→ **Problems to work on**
A. Reproduce the Red Horse Racing text from "Truck No. 7" down to "Brett Moffitt driving.".
B. List every racing team other than Red Horse Racing that the Red Horse Racing text names.
C. Answer these questions from the Red Horse Racing text:
(i) In what town was the team based?
(ii) On what date did Gray Gaulding join the team?
(iii) At what track did Parker Kligerman score his first career win?

→ **Source text**
--------------------------------------------------
Red Horse Racing was an American professional stock car racing team that last competed in the NASCAR Camping World Truck Series. The team was based in Mooresville, North Carolina. It was co-owned by former Mobil 1 marketing executive Tom DeLoach and Fox NASCAR broadcaster Jeff Hammond, who bought the team from the family team of Brandon Whitt, Clean Line Motorsports. The team last fielded the No. 7 Toyota Tundra full-time for Brett Moffitt, and the No. 17 Tundra full-time for Timothy Peters. The team was noticeably known for often having no sponsors on their trucks despite fielding multiple full-time entries for many seasons. This situation could only last so long as on May 22, 2017, DeLoach announced that the team would shut down effective immediately due to a lack of funding. Despite popular belief, the team is not affiliated with Red Horse Hair Studio.

Camping World Truck Series

Truck No. 1 history
The No.1 team originated in 2009, when Timothy Peters drove the No. 1 to win the Kroger 200 at Martinsville Raceway

Truck No. 7 history
The No. 7 team originated in 2012, when John King drove the No. 7 to win the NextEra Energy 250, despite him being in two crashes. On March 23, 2015, Gray Gaulding joined the team on a limited schedule, making his debut at Martinsville. That race would be his only start with the team. The No. 7 took the place of the No. 11 entry in 2017, with Brett Moffitt driving.

Truck No. 11 history

The No. 11 truck debuted in 2009 as the No. 1 truck with defending champion Johnny Benson at the wheel. On June 8, 2009, the team announced that the No. 1 truck would be shut down due to a lack of sponsorship, leaving Benson without a ride to defend the title he won in 2008. It would run one race later in the season at O'Reilly Raceway Park with Caitlin Shaw driving it to a 24th-place finish. The team returned in 2010 as the No. 7 Tundra, fielding 2009 ARCA RE/MAX Series champion Justin Lofton who competed for Rookie of the Year honors. Lofton would finish second to Austin Dillon in ROTY points, but was released at season's end. He was replaced by Brazil native Miguel Paludo, who brought sponsorship from Stemco Duroline. Paludo managed a few top tens but was outpaced mostly by Peters. Paludo left after 2011 to join Turner Motorsports. Paludo was replaced by rookie John King for the 2012 season. During the first race of the season, the NextEra Energy Resources 250, King won his first Camping World Truck Series race. After the first five races, Red Horse was forced to shut down the No. 7 team due to a lack of sponsorship. The team was revived to field Parker Kligerman after his release from Brad Keselowski Racing. Kligerman would score his first career win at Talladega and finished 5th in points. Kligerman moved up to the Nationwide Series with Kyle Busch Motorsports, and would be replaced by John Wes Townley for 2013. As Townley moved to the Wauters Motorsports No. 5 Zaxby's Toyota Tundra for 2014, Brian Ickler took over the seat of the No. 7 truck with Bullet Liner as the primary sponsor. However, on May 20, the team announced the No. 7 will be suspended due to lack of funding, and to increase focus on Quiroga and Peters' teams. Ickler returned for one-race deal in Las Vegas.
--------------------------------------------------
→ **Record set**
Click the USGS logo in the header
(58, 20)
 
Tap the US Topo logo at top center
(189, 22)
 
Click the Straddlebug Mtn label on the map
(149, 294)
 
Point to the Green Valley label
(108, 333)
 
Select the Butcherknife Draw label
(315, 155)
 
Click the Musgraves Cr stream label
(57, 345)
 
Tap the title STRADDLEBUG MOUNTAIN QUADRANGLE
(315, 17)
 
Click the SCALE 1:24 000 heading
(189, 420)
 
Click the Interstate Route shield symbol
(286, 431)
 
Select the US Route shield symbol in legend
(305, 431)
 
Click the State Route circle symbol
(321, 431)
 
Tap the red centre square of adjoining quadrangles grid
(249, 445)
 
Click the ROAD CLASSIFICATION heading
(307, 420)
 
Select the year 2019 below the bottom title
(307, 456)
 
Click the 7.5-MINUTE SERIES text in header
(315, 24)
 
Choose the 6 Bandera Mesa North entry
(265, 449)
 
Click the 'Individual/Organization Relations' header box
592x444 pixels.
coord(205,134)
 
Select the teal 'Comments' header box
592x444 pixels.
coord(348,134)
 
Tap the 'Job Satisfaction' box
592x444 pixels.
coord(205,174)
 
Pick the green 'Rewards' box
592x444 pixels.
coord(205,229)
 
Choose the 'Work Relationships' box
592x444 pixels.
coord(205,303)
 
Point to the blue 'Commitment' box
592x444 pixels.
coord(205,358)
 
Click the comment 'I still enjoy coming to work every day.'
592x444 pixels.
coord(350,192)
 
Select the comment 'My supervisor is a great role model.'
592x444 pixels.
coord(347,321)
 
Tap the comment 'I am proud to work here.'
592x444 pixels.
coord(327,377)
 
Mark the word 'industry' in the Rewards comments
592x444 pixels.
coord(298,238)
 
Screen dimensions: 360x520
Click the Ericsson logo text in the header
--------------------------------------------------
→ **Set of answers**
A.
Truck No. 7 history
The No. 7 team originated in 2012, when John King drove the No. 7 to win the NextEra Energy 250, despite him being in two crashes. On March 23, 2015, Gray Gaulding joined the team on a limited schedule, making his debut at Martinsville. That race would be his only start with the team. The No. 7 took the place of the No. 11 entry in 2017, with Brett Moffitt driving.

B.
Clean Line Motorsports
Turner Motorsports
Brad Keselowski Racing
Kyle Busch Motorsports
Wauters Motorsports

C.
(i) Mooresville, North Carolina
(ii) March 23, 2015
(iii) Talladega